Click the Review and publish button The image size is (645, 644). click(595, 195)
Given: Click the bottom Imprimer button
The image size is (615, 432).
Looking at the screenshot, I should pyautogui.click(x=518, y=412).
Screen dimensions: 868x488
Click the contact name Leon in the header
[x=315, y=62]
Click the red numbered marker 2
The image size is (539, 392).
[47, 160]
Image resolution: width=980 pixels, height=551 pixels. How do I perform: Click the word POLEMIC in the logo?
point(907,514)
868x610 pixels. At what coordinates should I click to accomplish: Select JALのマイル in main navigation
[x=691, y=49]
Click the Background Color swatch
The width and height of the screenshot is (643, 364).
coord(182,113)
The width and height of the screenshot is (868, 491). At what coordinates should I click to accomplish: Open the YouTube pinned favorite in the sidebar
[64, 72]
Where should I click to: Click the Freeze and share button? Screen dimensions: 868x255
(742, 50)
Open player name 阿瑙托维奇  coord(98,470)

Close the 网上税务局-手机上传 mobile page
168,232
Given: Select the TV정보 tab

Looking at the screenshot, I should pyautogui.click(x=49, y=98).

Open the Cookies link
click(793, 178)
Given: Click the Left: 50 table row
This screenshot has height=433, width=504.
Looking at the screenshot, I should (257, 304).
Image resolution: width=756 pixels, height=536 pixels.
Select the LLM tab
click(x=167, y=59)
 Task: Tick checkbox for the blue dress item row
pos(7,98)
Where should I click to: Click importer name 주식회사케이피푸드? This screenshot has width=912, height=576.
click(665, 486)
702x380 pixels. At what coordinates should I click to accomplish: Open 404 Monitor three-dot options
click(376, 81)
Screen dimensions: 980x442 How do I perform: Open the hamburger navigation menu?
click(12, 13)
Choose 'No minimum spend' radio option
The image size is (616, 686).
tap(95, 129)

- **EXERCISE BRIEF**: Everything from the first line of the data through the line holding "Screen dimensions: 868x488" should be output exactly, and no other lines.

- **SOLUTION TO THIS PROBLEM**:
Click the Review and publish button The image size is (645, 644). click(595, 195)
Given: Click the bottom Imprimer button
The image size is (615, 432).
Looking at the screenshot, I should pyautogui.click(x=518, y=412).
Screen dimensions: 868x488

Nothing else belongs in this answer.